[Excerpts from a dataset]
━━━━━━━━━━━━━━━━━━━━━━━━━━━━━━

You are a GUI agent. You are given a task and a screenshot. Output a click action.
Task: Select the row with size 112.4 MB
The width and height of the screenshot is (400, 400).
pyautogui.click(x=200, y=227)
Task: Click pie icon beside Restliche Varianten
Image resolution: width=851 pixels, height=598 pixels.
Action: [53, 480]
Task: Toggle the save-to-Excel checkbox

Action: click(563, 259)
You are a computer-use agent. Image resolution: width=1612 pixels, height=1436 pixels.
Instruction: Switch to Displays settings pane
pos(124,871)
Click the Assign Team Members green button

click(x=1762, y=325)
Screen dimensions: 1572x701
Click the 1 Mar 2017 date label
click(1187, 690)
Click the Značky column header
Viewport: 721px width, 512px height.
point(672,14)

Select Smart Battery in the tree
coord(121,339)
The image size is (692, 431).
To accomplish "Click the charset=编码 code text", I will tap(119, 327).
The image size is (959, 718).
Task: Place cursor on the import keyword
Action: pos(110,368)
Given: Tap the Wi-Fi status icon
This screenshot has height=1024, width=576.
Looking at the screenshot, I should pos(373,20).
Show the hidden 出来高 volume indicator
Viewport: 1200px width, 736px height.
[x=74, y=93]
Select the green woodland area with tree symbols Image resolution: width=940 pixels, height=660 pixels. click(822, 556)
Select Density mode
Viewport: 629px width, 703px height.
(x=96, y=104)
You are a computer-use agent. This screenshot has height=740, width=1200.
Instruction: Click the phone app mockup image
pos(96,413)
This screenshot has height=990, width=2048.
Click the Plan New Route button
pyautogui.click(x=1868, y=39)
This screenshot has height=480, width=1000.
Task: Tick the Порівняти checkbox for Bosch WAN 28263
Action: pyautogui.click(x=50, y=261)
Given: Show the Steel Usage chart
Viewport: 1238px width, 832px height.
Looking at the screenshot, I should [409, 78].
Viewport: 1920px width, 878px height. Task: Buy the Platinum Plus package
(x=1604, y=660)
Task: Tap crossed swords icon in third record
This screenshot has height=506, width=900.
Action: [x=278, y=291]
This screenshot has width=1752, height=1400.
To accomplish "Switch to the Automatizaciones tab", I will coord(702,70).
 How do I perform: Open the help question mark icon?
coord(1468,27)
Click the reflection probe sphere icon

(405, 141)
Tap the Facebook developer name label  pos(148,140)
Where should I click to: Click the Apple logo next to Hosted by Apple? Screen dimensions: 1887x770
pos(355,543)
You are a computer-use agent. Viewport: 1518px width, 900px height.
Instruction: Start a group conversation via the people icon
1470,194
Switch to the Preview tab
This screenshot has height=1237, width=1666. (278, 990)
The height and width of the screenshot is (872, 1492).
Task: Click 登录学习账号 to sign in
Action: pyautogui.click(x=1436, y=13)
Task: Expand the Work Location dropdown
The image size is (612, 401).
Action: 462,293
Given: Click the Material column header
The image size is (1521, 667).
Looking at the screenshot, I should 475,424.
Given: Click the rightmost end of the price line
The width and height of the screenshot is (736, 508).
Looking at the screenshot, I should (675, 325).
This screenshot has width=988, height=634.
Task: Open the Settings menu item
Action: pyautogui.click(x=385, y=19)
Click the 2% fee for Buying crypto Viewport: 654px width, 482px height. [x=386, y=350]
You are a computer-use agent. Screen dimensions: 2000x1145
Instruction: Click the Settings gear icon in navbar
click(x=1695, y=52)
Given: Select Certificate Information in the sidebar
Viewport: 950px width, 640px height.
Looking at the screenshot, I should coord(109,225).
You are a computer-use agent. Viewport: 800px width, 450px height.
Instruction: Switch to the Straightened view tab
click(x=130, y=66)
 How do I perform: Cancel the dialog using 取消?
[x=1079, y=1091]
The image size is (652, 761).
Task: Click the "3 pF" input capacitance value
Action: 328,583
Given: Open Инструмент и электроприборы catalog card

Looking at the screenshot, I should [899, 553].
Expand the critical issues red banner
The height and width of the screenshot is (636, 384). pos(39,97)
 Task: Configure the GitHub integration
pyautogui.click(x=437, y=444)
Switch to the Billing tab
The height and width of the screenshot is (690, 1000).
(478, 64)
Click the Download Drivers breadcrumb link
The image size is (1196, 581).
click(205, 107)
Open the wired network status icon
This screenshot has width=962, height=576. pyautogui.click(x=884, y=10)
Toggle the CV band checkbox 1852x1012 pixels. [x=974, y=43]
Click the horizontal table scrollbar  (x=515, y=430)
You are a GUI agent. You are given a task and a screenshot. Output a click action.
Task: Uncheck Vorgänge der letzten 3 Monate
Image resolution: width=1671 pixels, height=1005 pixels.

━━━━━━━━━━━━━━━━━━━━━━━━━━━━━━

Exercise requirements: Among the lines above, repeat exactly those from the line with "Select Density mode" to the line with "This screenshot has height=990, width=2048.", counting both ends.

Output:
Select Density mode
Viewport: 629px width, 703px height.
(x=96, y=104)
You are a computer-use agent. This screenshot has height=740, width=1200.
Instruction: Click the phone app mockup image
pos(96,413)
This screenshot has height=990, width=2048.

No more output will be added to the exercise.